Entries shown>
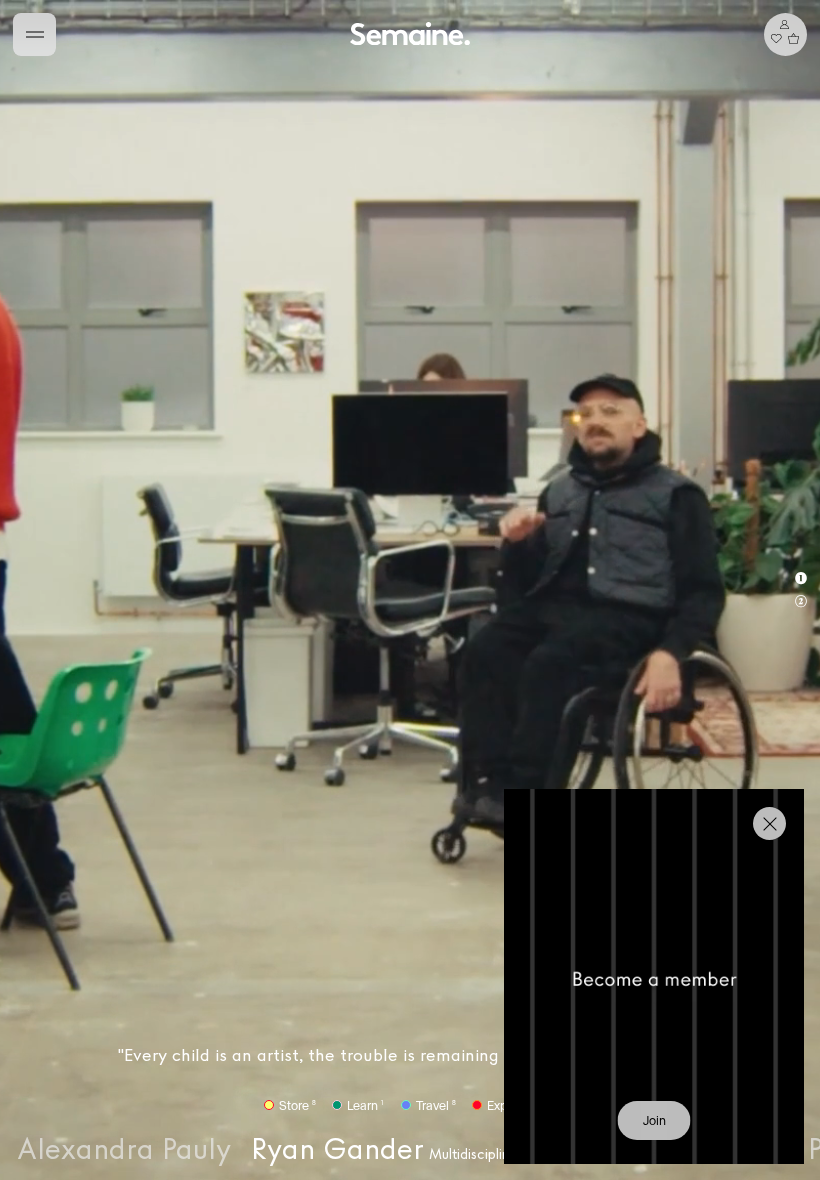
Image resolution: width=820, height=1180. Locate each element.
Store (297, 1105)
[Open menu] (34, 34)
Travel (436, 1105)
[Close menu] (769, 823)
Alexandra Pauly (124, 1149)
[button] (410, 590)
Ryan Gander (410, 1149)
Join (654, 1120)
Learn (365, 1105)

Problem requirements> Beginning with the line that holds "[Close menu] (769, 823)", restate word for word every line down to the end of the data, and only those lines.

Reply to the exercise>
[Close menu] (769, 823)
Alexandra Pauly (124, 1149)
[button] (410, 590)
Ryan Gander (410, 1149)
Join (654, 1120)
Learn (365, 1105)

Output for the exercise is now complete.